Content starts

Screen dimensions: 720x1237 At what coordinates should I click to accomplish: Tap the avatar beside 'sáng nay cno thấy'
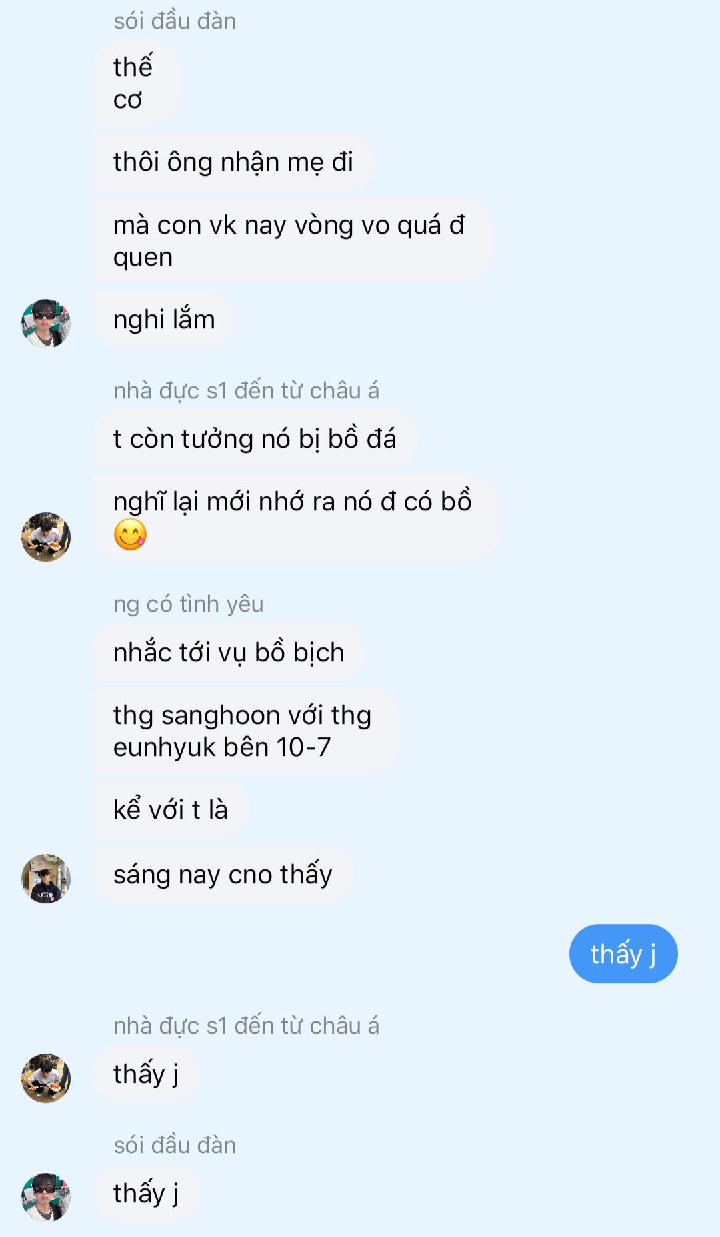(46, 879)
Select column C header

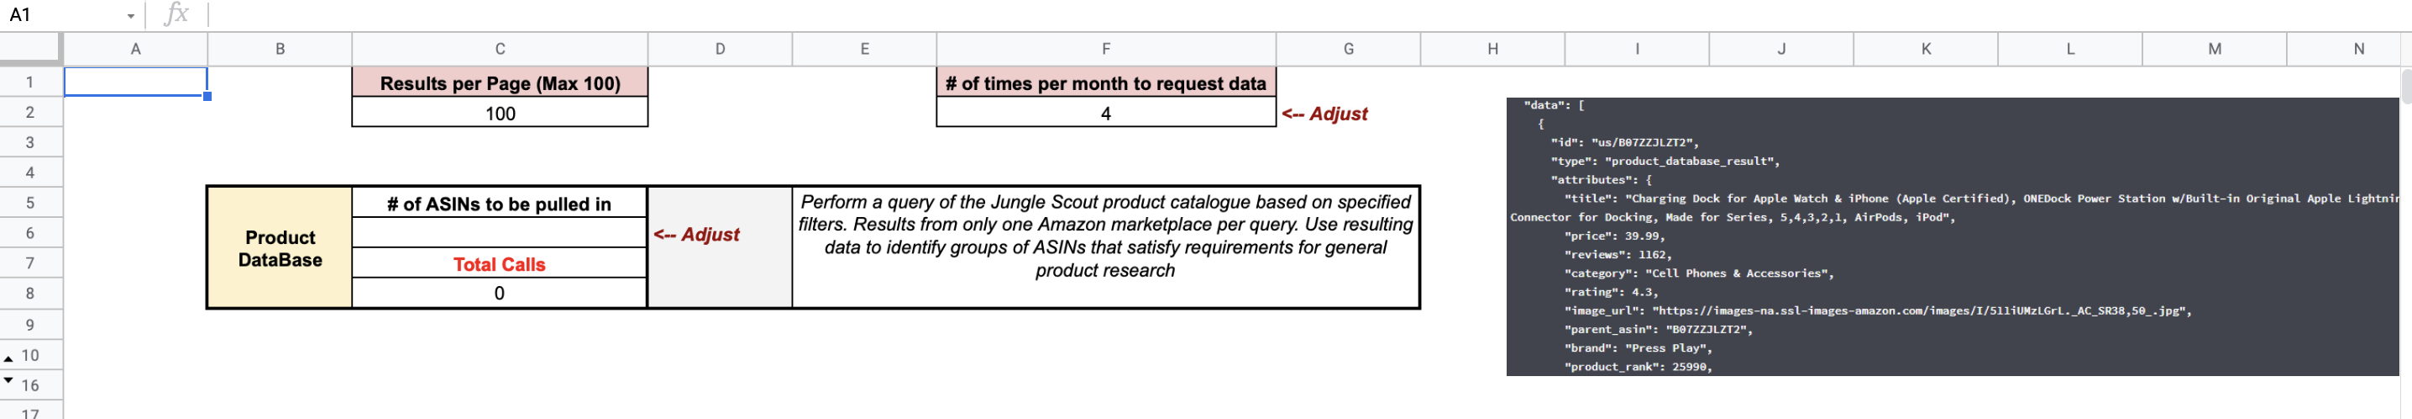point(499,49)
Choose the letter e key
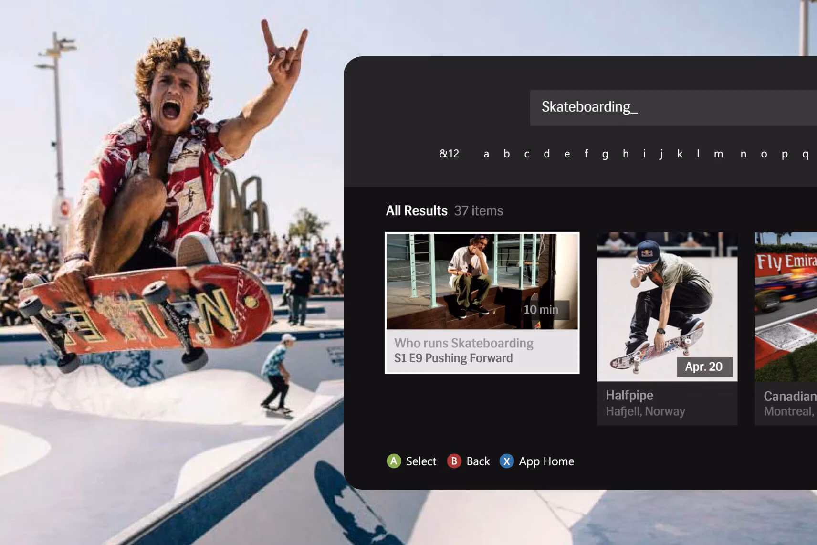817x545 pixels. coord(567,154)
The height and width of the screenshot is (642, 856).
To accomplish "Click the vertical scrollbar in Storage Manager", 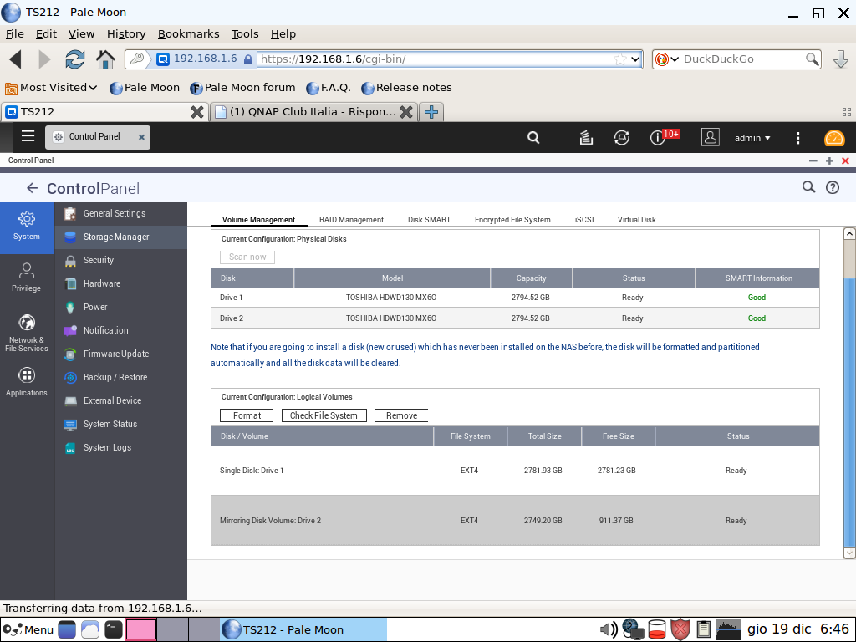I will (x=849, y=393).
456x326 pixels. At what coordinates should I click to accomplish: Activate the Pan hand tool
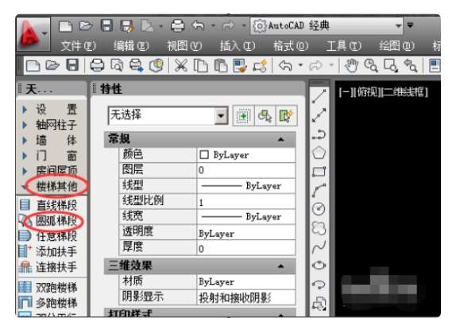pyautogui.click(x=351, y=65)
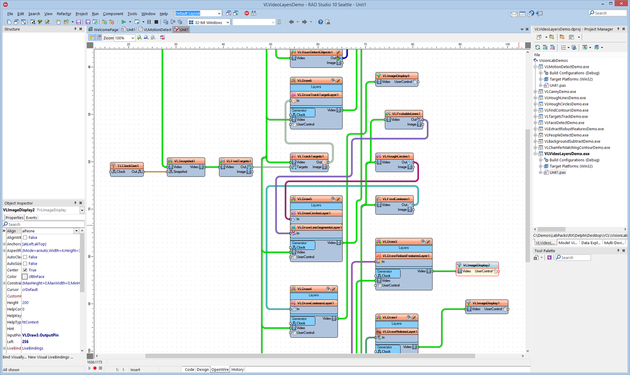The width and height of the screenshot is (630, 375).
Task: Open the Align property dropdown showing alNone
Action: [x=77, y=231]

Content ends

WHAT THIS TASK INVOLVES: Retype precisely, and only, the lines from the one holding "456x326 pixels. At" through the final line of the data above, with the pictures omitted.

ANSWER FOR THE TASK:
456x326 pixels. At what coordinates should I click to accomplish: Activate the Pan hand tool
pyautogui.click(x=351, y=65)
The width and height of the screenshot is (630, 375).
Task: Open the Align property dropdown showing alNone
Action: [x=77, y=231]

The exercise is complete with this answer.